Geo membawa mereka ke halaman belakang, dipinggir kolam renang yang menghadap langsung ke hutan. Disana sudah ada orang tua Geo, orang tuanya Damian dan sudah ada Damian yang mengenalkan Keisha pada keluarganya.
"Nah itu anaknya baru datang," ujar wanita berambut sebahu dengan sedikit kerutan pada wajahnya.
Geo maju untuk memeluk Mamahnya. "Happy birthday love," katanya nyaris berbisik.
"Makasi sayang, udah deh semalam juga udah ngucapin berapa kali." ujar Amara menepuk kepala putranya dengan sayang.
"Iya, kalau Papah yang ulang tahun kamu nggak ada tuh ngucapin apa-apa." sahut Handry yang duduk dengan pria sebaya dengannya.
"Tuh Papah kamu iri,"
"Handry emang gitu, iri dengki." ujar Geo tertawa.
"Papah, bukan Handry!" tegur Mamahnya.
"Ngomong-ngomong Geo, mana pacar kamu. Ini Damian sudah bawa pacarnya dikenalin sama om dan tante." ujar Tommy--papahnya Damian yang duduk disamping Handry.

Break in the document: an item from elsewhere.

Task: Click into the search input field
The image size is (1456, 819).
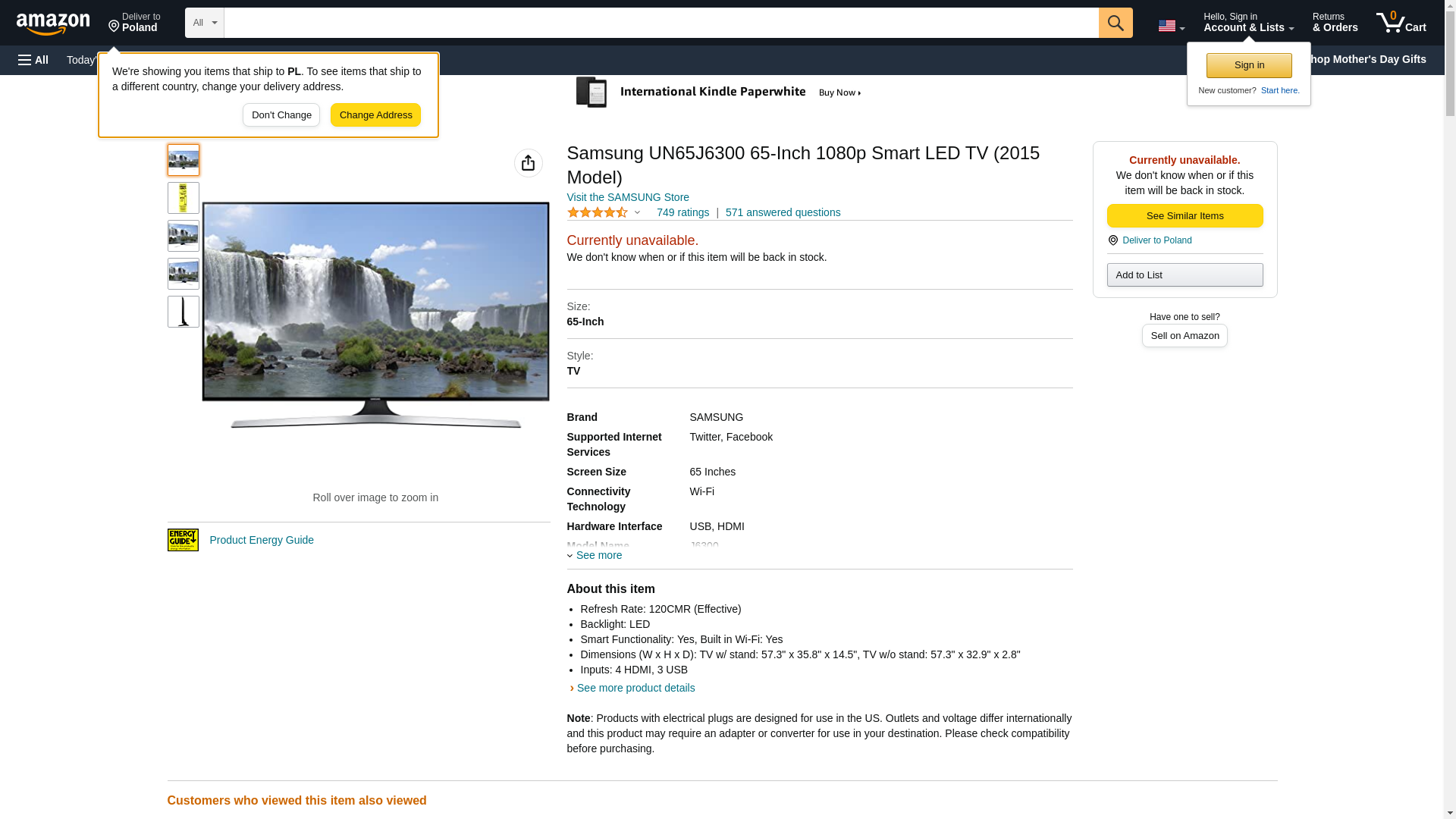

Geo menanggapinya dengan tertawa. "Lagi diminta sama Tuhan om," katanya.
"Ohiya, kini teman-teman Geo. Mah ini Orlando," Geo sedikit mendorong Orlando untuk maju didepan Mamahnya.

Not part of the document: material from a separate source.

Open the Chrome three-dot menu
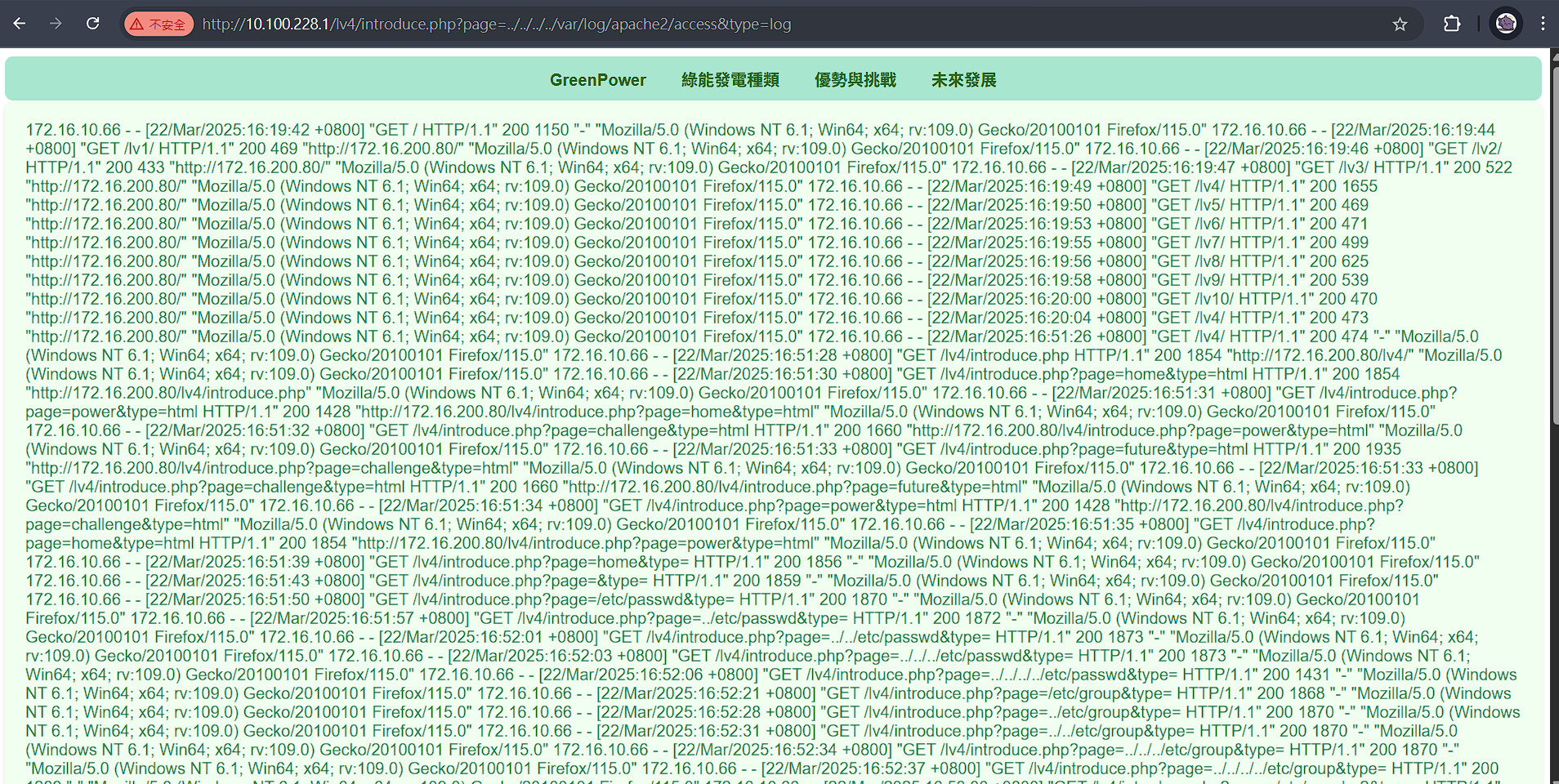Screen dimensions: 1559x784 [x=1543, y=24]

"Mamah kenal ini mah, cuma udah jarang ketemu aja. Apa kabar Orlando, yang waktu itu langsung ngenalin diri sebagai anak Tuhan dan punya darah keturunan dari China dan Manado." ujar Amara menirukan ucapan Orlando waktu itu.
"Hehehe tante masih ingat aja, selamat ulang tahun Tante Orlando bawa kado gelang buatan Mami. Semoga suka ya." Orlando menyerahkan kotak kecil berisikan gelang buatan Maminya.
"Aduh makasih Orlando,"
Selanjutnya Raga maju untuk menyalami tangan Amara. "Selamat ulang tahun tante, segala doa yang baik untuk tante. Maaf nggak sempat nyiapin kado,"
Amara tertawa, ia menggeleng pelan."Nggak apa-apa, Raga ya? Udah lama nggak lihat soalnya, tante dengar-dengar kamu kerja di coffe shop?"
"Iya Tante untuk nambah-nambah uang jajan,"
Amara memberi elusan di kepalanya. "Bagus itu,"
Selanjutnya ada Khanza yang meremas jari-jarinya, ia juga tidak enak tidak membawa sesuatu untuk Mamahnya Geo dihari ulang tahunya.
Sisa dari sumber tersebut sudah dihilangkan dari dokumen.